United joins American, Delta and several international carriers in planning to include automated external defibrillators on many of their flights by year's end. The devices deliver an electric shock to restore heart rhythm.
Industry observers say they expect most other U.S. carriers to follow suit.
But some flight attendants worry U.S. carriers are more concerned about good public relations than the public's health. An airline union representative, who demanded anonymity, said crew members were concerned about their liability in using the defibrillators on ailing passengers.
American, which led U.S. carriers by announcing last July it would equip overseas flights with defibrillators, recently said the computer notebook-size devices had been used 32 times, although the equipment determined electric shocks were needed on only two occasions. In both those cases, the passengers died.
"These devices aren't like in `E.R.' where there's all these monitors and you stick paddles on someone and turn the juice on," said Kohn, the United health officer. "The only thing the flight attendant needs to do is to apply a couple of pads, stand back and the machine's computer makes the decision from there."

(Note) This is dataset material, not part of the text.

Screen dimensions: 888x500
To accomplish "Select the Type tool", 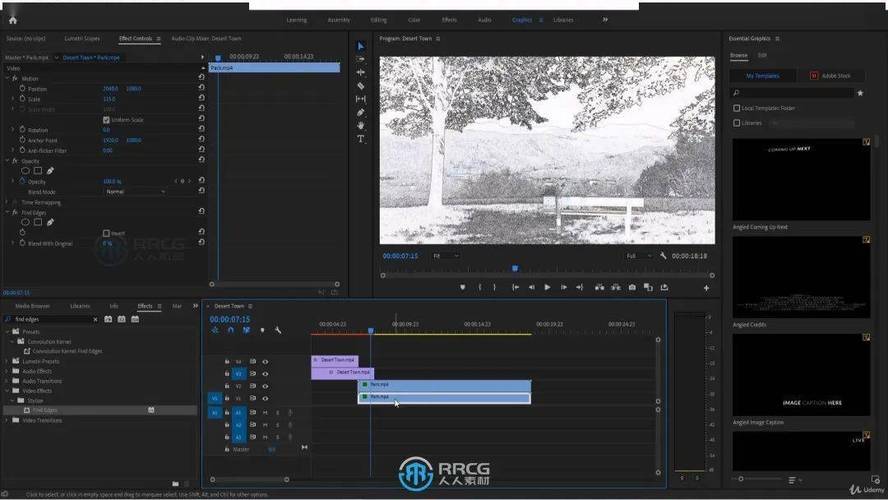I will tap(361, 139).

The battery-powered systems send alternating electric currents when deemed necessary and also provide voice prompts, such as "clear airway" to help non-medical personnel.
The carriers note flight attendants first are trained to ask whether a doctor is aboard the flight who can assist in an emergency. But a few hours' training will be all flight attendants need to use the defibrillators, the equipment makers say.
Qantas and Virgin Atlantic have carried defibrillators for years. The devices, which cost about $3,000 each, have been getting more public attention over the past year after several people were reported saved with them.
In cardiac arrest, the heart stops beating, and a victim is dead within minutes without lifesaving measures. Studies show the nationwide survival rate from sudden cardiac arrest is about 6 percent, but chances improve 10 percent a minute if a person can be defibrillated within 10 minutes of collapse.